BRETT HALLIDAY – Marked for Murder. Dodd Mead, hardcover, 1945. Paperback reprints include: Dell 222, mapback; Dell 503, mapback; Dell D291, June 1959; Dell 5386, Jan 1963 (cover art: McGinnis); Dell 5386, new printing, June 1968.

   The copy I just read is the one from January 1963 with the cover art done by Robert McGinnis, seen here to the right. He may have done covers for the other printings, but if so my records do not currently show it.

   As for the book itself, it’s a good one, and I will tell you this much up front and right away. When you read this book, you won’t be able to tell the blondes apart without a scorecard. Marked for Murder takes place in Miami — private eye Mike Shayne comes in from New Orleans where he has been living and working after the death of his wife Phyllis, but once he hears that his good friend Tim Rourke, beat reporter for the Miami Courier, has been shot, almost fatally, you can’t keep him away.

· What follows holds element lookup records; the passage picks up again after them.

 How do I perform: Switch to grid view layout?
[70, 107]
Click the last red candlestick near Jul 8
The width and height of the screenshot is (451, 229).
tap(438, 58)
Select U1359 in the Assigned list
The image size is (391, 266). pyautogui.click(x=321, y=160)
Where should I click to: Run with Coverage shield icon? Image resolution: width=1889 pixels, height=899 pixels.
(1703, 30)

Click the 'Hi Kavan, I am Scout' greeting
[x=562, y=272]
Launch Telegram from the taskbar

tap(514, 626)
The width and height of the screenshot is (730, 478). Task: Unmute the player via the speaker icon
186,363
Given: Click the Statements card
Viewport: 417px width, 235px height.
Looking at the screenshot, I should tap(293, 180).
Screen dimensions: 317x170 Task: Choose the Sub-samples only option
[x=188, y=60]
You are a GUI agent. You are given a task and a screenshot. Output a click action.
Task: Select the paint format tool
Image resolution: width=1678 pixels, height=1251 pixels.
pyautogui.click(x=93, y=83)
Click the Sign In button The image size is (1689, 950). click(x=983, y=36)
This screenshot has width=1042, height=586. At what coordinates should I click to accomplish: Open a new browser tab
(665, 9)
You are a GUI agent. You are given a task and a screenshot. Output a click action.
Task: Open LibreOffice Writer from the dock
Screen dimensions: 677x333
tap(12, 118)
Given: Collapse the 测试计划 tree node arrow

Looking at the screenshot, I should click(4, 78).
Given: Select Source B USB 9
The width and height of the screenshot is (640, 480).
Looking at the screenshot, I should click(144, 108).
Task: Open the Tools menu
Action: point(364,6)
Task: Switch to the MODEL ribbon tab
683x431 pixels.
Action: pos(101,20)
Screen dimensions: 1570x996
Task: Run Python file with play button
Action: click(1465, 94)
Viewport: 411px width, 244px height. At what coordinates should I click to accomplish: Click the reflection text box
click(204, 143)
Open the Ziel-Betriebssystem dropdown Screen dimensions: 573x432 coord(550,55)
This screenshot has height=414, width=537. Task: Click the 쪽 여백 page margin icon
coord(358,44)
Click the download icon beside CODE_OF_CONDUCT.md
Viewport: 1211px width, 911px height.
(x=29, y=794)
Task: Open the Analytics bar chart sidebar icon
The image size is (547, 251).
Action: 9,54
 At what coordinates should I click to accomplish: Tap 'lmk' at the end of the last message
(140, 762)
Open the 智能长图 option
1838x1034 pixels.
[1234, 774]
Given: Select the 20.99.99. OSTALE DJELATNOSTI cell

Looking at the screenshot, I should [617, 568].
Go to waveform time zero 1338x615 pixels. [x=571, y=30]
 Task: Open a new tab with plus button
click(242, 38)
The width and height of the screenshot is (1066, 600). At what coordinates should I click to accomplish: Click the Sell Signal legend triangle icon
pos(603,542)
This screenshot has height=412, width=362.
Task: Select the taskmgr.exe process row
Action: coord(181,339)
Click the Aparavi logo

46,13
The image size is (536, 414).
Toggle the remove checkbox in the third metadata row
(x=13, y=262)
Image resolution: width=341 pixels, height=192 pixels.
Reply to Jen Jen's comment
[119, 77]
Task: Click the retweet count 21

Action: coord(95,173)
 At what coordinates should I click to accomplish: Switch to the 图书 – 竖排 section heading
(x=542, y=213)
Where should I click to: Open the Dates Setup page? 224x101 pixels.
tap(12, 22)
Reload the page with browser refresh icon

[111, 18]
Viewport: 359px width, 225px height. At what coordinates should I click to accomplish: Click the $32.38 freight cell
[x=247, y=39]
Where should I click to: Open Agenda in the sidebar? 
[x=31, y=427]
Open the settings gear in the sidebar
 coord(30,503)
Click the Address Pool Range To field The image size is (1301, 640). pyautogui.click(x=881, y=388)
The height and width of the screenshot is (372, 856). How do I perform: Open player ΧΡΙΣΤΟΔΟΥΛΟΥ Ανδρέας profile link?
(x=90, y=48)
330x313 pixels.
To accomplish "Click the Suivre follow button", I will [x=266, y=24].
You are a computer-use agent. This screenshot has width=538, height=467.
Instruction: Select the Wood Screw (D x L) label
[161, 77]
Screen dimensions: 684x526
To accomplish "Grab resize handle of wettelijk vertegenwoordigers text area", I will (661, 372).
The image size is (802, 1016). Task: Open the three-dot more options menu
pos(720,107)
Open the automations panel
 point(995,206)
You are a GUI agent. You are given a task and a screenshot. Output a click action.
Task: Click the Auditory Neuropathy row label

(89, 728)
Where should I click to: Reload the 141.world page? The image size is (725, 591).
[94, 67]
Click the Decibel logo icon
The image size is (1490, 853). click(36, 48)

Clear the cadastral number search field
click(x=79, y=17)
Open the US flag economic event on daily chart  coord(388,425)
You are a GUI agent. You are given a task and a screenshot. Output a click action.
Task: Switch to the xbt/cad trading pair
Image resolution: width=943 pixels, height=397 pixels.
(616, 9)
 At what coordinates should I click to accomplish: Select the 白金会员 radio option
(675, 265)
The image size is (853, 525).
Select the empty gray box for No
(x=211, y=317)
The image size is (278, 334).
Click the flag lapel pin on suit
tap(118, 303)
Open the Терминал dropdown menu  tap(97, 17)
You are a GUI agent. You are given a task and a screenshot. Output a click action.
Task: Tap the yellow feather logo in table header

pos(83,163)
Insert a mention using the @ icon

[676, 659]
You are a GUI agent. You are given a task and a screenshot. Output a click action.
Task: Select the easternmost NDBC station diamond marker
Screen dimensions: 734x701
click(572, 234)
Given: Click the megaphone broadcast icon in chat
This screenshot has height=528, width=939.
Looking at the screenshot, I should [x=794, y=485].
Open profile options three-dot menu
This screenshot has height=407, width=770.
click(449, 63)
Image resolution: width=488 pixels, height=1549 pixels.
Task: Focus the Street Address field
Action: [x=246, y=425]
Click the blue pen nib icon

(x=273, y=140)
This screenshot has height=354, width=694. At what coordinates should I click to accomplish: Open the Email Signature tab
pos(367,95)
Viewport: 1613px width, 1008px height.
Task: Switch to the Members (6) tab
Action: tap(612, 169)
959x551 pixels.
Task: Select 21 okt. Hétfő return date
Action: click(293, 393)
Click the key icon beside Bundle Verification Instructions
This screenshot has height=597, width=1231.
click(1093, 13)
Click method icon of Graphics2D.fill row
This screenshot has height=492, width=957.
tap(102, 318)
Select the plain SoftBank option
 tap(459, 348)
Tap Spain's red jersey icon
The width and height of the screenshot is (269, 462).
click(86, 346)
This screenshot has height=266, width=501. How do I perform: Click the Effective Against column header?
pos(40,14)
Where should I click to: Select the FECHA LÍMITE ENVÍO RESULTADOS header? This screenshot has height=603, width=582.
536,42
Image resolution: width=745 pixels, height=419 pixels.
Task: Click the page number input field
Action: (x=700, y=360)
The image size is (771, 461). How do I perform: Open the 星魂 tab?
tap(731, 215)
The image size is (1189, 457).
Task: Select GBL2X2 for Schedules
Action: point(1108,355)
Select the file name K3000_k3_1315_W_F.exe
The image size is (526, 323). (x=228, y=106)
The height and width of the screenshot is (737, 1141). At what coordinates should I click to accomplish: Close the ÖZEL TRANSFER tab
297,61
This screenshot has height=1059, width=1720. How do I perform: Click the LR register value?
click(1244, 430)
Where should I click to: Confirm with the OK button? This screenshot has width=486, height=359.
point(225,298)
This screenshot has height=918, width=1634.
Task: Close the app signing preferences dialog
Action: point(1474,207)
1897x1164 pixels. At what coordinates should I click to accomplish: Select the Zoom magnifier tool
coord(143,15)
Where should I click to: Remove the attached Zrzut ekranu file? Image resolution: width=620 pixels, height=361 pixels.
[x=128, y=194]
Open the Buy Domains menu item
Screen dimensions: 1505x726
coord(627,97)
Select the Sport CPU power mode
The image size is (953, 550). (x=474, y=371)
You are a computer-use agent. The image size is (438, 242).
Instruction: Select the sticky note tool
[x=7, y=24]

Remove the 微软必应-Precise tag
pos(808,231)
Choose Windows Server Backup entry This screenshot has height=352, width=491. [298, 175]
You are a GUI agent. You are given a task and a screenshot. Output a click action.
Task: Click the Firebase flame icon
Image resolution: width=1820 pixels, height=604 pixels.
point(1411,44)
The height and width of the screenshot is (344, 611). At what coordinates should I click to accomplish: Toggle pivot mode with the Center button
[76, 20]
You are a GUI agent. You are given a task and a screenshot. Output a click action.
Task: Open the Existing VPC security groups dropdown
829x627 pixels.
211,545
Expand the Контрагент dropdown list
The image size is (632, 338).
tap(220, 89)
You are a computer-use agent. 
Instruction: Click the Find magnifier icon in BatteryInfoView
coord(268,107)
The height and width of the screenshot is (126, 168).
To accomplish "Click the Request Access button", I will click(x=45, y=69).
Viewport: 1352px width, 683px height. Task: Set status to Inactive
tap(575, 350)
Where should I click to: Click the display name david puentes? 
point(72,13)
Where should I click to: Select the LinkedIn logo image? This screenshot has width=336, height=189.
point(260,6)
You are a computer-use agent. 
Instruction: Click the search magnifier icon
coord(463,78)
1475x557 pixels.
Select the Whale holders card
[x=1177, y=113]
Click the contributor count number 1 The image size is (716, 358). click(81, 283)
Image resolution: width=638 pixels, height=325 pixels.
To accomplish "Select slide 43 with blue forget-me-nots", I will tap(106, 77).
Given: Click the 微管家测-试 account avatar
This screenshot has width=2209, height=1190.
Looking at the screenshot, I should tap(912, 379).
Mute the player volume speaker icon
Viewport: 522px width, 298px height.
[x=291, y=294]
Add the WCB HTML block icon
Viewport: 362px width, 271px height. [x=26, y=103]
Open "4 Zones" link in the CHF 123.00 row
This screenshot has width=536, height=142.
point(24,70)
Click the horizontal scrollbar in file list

   But to get back to the point I was making, Miami has to have a higher quota of blondes than any other part of the country, if this book is to be believed. Rourke was writing an expose about the blonde woman who has been seen hanging out with winners at gambling joints around town, said winners later showing up dead, their winnings not to be found.

   The wife of the current editor of the Courier is also a blonde. Rourke doesn’t get along with the editor, but he has been making time with the wife. He is also visited by a couple of blondes (one the editor’s wife) just after a pair of thugs working for the guy that owns the aforementioned casinos take Rourke for a ride.

   Even though this is a PI novel, it is also a good old-fashioned detective puzzler. Halliday’s writing (or that is to say, Davis Dresser’s) reminded me this time around of Erle Stanley Gardner’s, of all people, with enough clues and suspects to keep Shayne scratching his red-haired head all the way through the book.

   There is no final courtroom scene, à la Perry Mason, but à la the latter, Shayne does play loose and easy with the evidence and all of the possible suspects he encounters along the way. This one was fun to read, in a timeless sort of fashion, and I am embarrassed to say that I did not figure out who done it long before Shayne did, and I should have.